■ Stated problem: Reproduce the data from the line that contains "You are a computer-use" through the end of the data, both ends included, and leave out the pictures.

** begin **

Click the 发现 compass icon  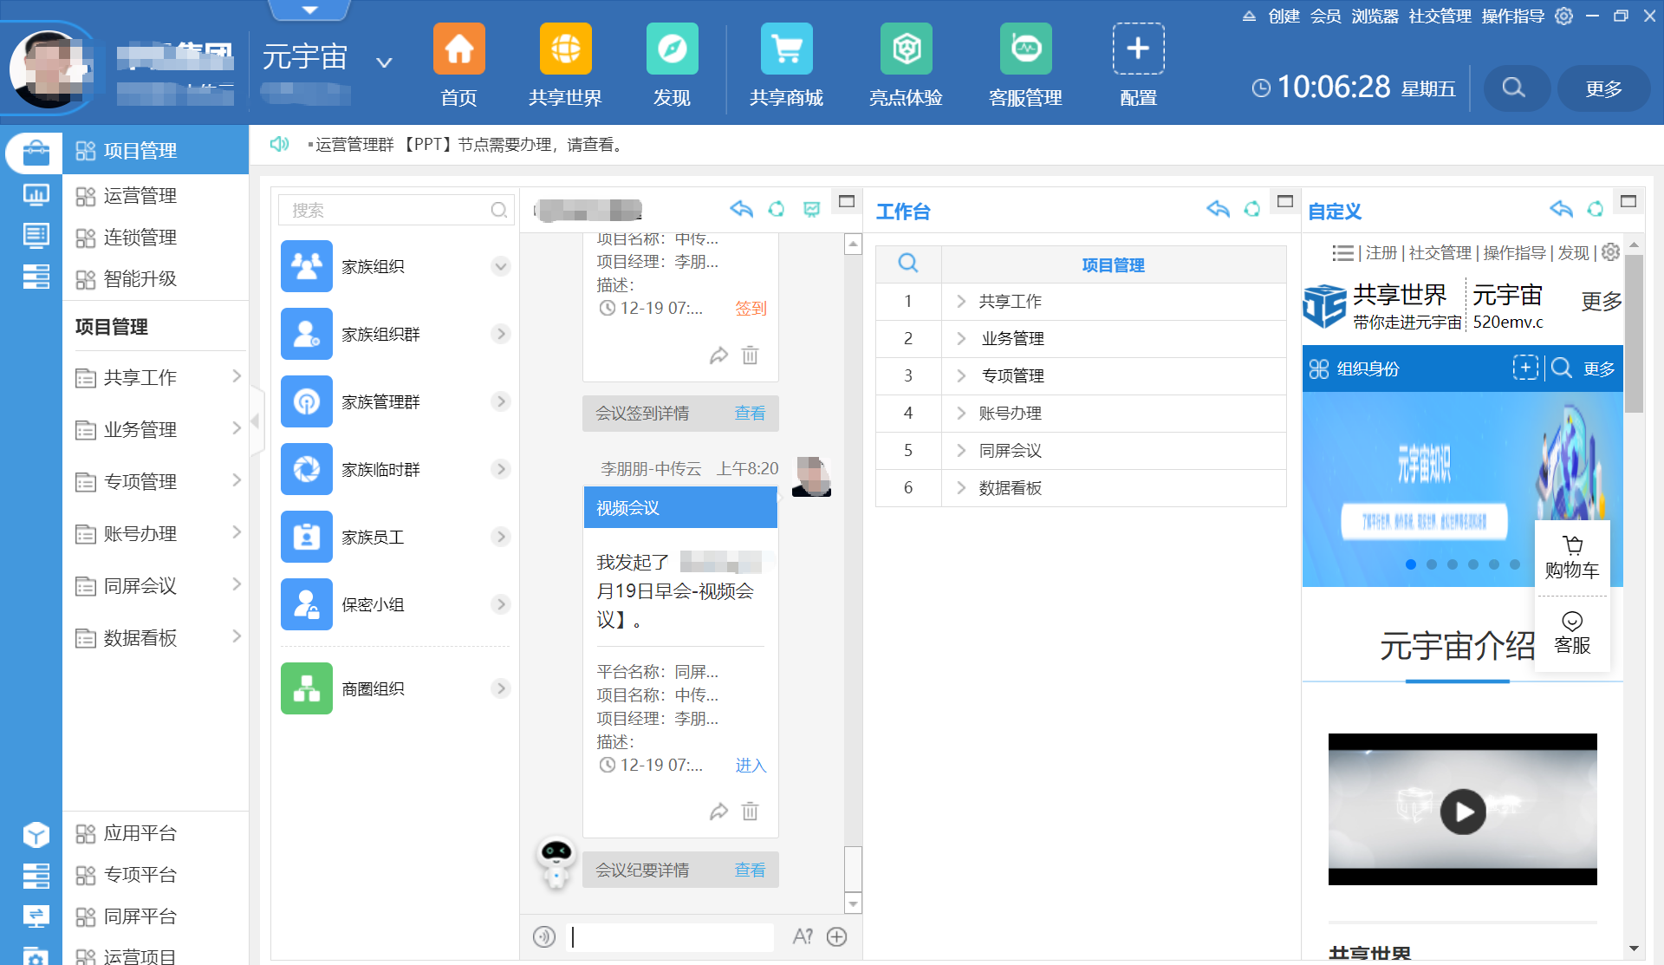tap(672, 49)
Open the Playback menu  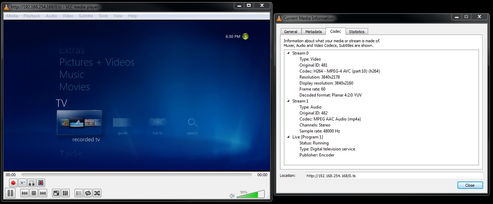click(x=32, y=16)
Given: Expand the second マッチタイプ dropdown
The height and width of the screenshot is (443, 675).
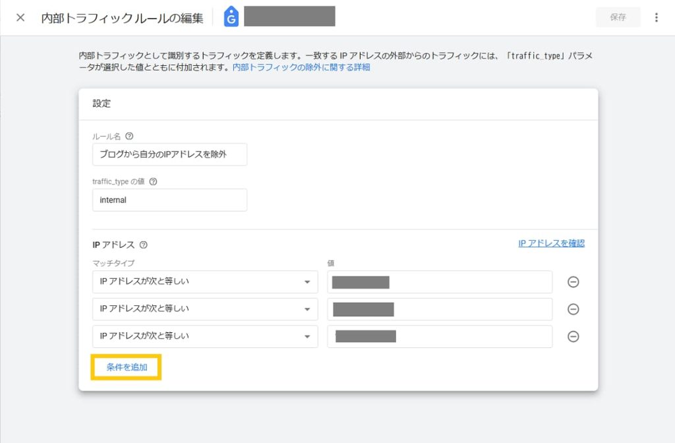Looking at the screenshot, I should (205, 309).
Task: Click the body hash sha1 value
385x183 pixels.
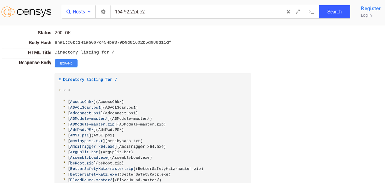Action: pos(113,43)
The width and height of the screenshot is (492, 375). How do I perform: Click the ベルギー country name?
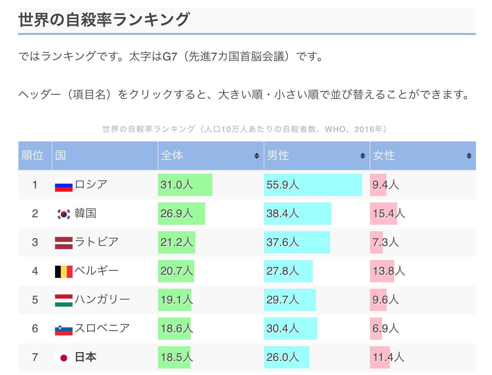tap(97, 271)
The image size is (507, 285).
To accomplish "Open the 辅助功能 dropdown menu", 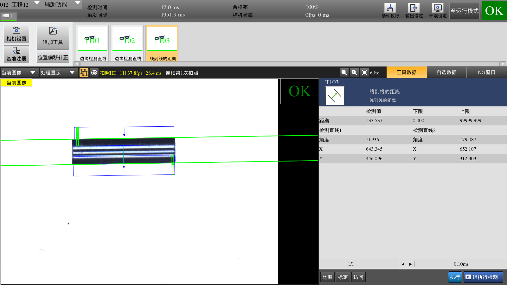I will point(62,4).
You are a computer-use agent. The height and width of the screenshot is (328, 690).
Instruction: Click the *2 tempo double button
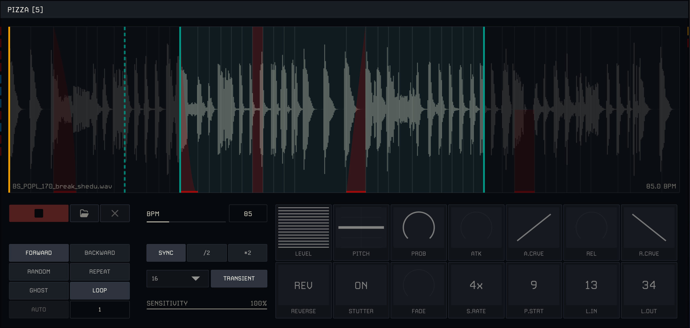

** end **

■ Answer to this task:
You are a computer-use agent. The height and width of the screenshot is (328, 690).
Instruction: Click the *2 tempo double button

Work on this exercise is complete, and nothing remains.